Another visitor, Çağatay Güvenç, said he has been growing his mustache into the style identified with Manço between the anniversary of the musician's birth – Jan. 2 – to his death date.
"Barış Manço was an example for all of us... We came here for his memory. As usual, we did not forget this year. I have been coming here for last five years and we will never forget. I do not grow a mustache normally. I do it for his memory only between the anniversary of his birth and the anniversary of his death."
Life of Barış Manço
Manço was born on Jan. 2, 1943, in Istanbul. Because of the ongoing World War II, his family named him Barış, meaning peace in Turkish. He received his early education at Istanbul's Galatasaray High School and later graduated from the Royal Academy of Fine Arts in Belgium in 1969. He studied graphic and textile design.
In 1978, he married Lale Çağlar. The couple had two children together, Doğukan Hazar and Batıkan Zorbey.
Considered the father of Turkish rock, Manço recorded his first singles in the early 1960s with his next band, Harmoniler (The Harmonies), which is one of the first examples of the Anatolian Rock genre, which combines elements of Turkish folk music with rock.

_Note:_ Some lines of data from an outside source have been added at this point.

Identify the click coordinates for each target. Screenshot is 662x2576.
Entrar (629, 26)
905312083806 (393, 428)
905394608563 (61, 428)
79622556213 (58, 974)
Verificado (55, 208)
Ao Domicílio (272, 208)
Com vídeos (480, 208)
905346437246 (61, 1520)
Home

In 1970, he formed the band Barış Manço Ve... (Barış Manço and...) – recording his first hit single, "Dağlar Dağlar" ("Mountains, Mountains"), which sold over 700,000 copies. He later formed the legendary music group, Kurtalan Ekspres in 1972. He performed with the band until his death. His first and only live album was released after he toured Japan with Kurtalan Ekspres in 1996.
With his long hair, silver jewelry and unique costumes, he was best known for his musical performances. Manço wrote and recorded more than 200 songs over the span of his career, some of which were translated into other languages, including English, Japanese, French, Italian, Greek, Persian and Arabic.
Manço also traveled to nearly 150 countries for his popular TV program "7'den 77'ye" (From 7 to 77). He was honored as the Turkish Culture Ambassador of Belgium in 1987, Turkish state musician in 1991 and received the Order of Chivalry in Art and Literature (1992) from France along with many other prizes.
Manço died of a heart attack on Jan. 31, 1999, just before the release of his album Mançoloji, celebrating his 40th year in the music industry. Millions of people attended his funeral in Istanbul.